La máquina parecía más grande por lo negra que se la veía
entre el verde del jardín y los frutales. Tío Carlos la cargó de brasas, y
mientras tomaba calor eligió un hormiguero y le puso el pico del tubo; yo eché
barro alrededor y lo apisoné pero no muy fuerte, para impedir el
desmoronamiento de las galerías como decía el manual. Entonces mi tío abrió la
puerta para el veneno y trajo la lata y la cuchara. El veneno era violeta, un
color precioso, y había que echar una cucharada grande y cerrar en seguida la
puerta. Apenas la habíamos echado se oyó como un bufido y la máquina empezó a
trabajar. Era estupendo, todo alrededor del pico salía un humo blanco, y había que
echar más barro y aplastarlo con las manos. "Van a morir todas", dijo
mi tío que estaba muy contento con el funcionamiento de la máquina, y yo me
puse al lado de él con las manos llenas de barro hasta los codos, y se veía que
era un trabajo para que lo hicieran los hombres.
—¿Cuánto tiempo hay que fumigar cada hormiguero? —preguntó mamá.
—Por lo menos media hora —dijo tío Carlos—. Algunos son larguísimos, más de lo
que se cree.
Yo entendí que quería decir dos o tres metros, porque había
tantos hormigueros en casa que no podía ser que fueran demasiado largos. Pero
justo en ese momento oímos que la Cufina empezaba a chillar con esa voz que
tenía que la escuchaban desde la estación, y toda la familia Negri vino al
jardín diciendo que de un cantero de lechuga salía humo. Al principio yo no lo
quería creer pero era cierto, porque en el mismo momento Lila me avisó desde
los ligustros que en su casa también salía humo al lado de un duraznero, y tío
Carlos se quedó pensando y después fue hasta el alambrado de los Negri y le
pidió a la Chola que era la menos haragana que echara barro donde salía el
humo, y yo salté a lo de Lila y taponé el hormiguero. Ahora salía humo en otras
partes de casa, en el gallinero, más atrás de la puerta blanca, y al pie de la
pared del costado. Mamá y mi hermana ayudaban a poner barro, era formidable
pensar que por debajo de la tierra había tanto humo buscando salir, y que entre
ese humo las hormigas estaban rabiando y retorciéndose como los tres niños de
Flores.
Esa tarde trabajamos hasta la noche, y a mi hermana la
mandaron a preguntar si en la casa de otros vecinos salía humo. Cuando apenas
quedaba luz la máquina se apagó, y al sacar el pico del hormiguero yo cavé un
poco con la cuchara de albañil y toda la cueva estaba llena de hormigas muertas
y tenía un color violeta que olía a azufre. Eché barro encima como en los
entierros, y calculé que habrían muerto unas cinco mil hormigas por lo menos.

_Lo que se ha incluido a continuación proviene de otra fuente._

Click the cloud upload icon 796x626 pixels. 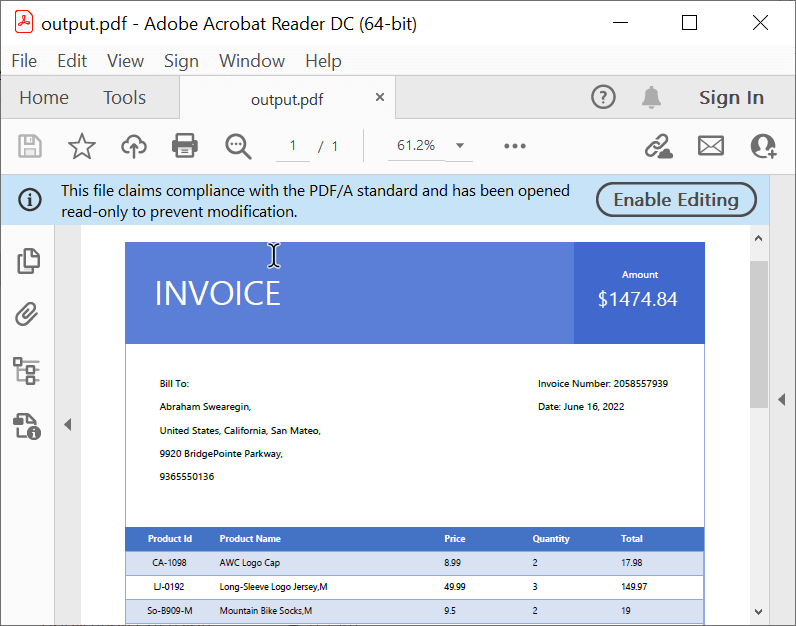133,146
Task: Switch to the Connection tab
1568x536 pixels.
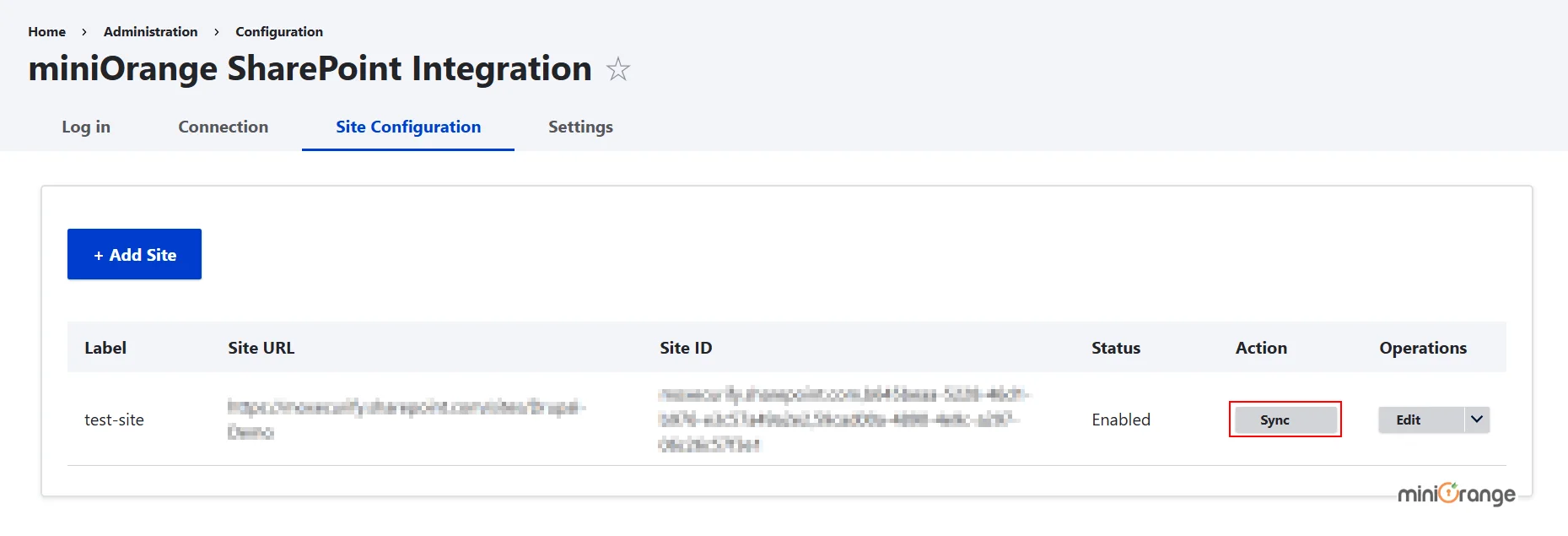Action: pyautogui.click(x=222, y=127)
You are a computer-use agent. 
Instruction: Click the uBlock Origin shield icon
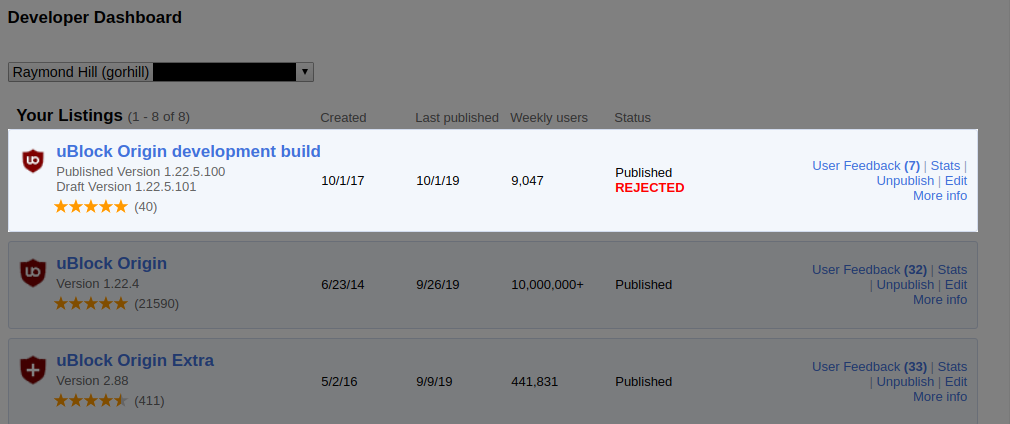pos(33,271)
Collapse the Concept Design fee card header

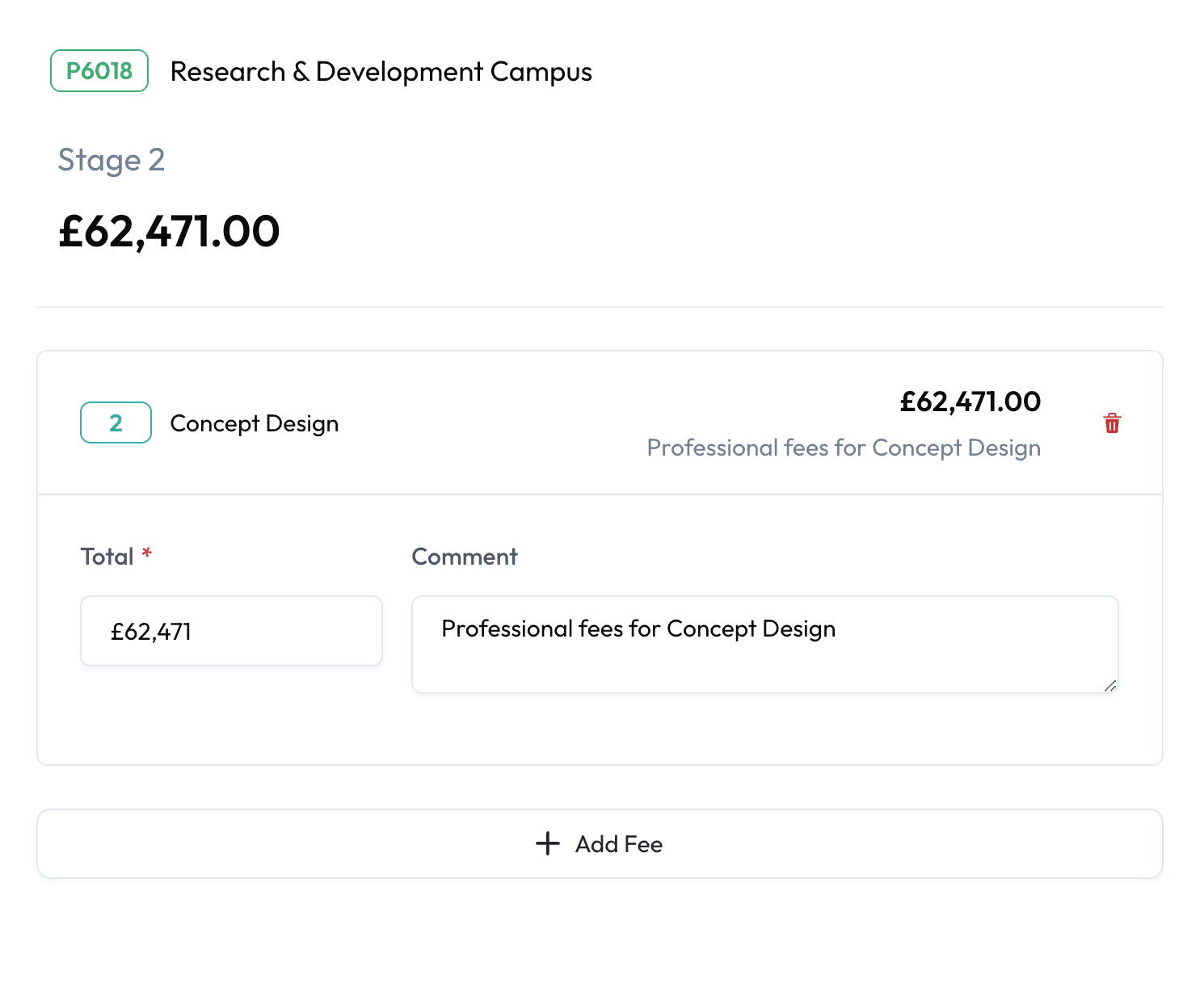point(485,423)
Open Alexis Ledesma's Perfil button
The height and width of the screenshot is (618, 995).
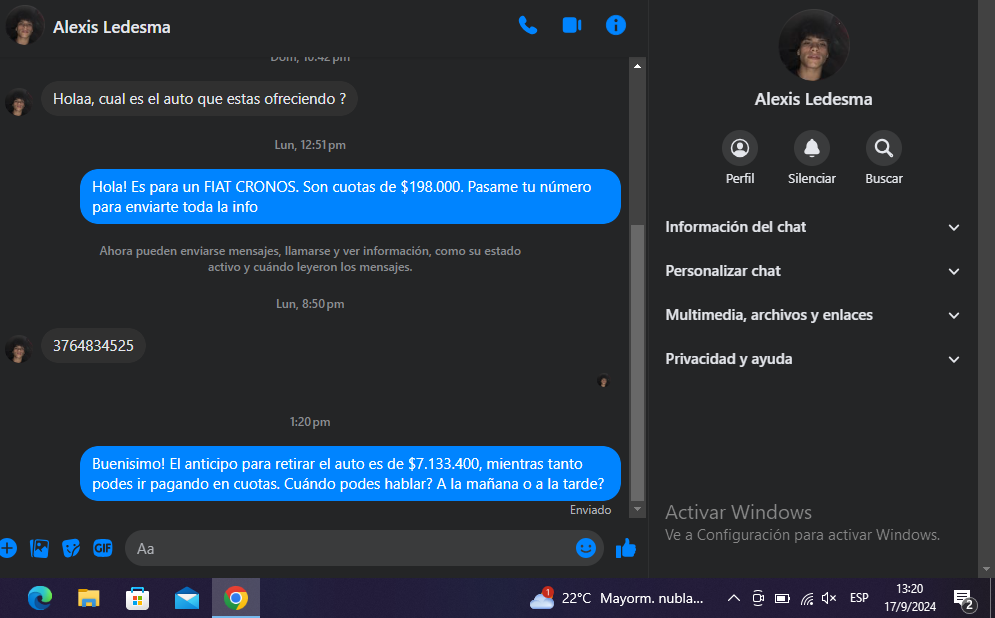click(x=740, y=149)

Ya todos se habían ido adentro porque era hora de bañarse y tender la mesa,
pero tío Carlos y yo nos quedamos a repasar la máquina y a guardarla. Le
pregunté si podía llevar las cosas al cuarto de las herramientas y dijo que sí.
Por las dudas me enjuagué las manos después de tocar la lata y la cuchara, y
eso que la cuchara la habíamos limpiado antes.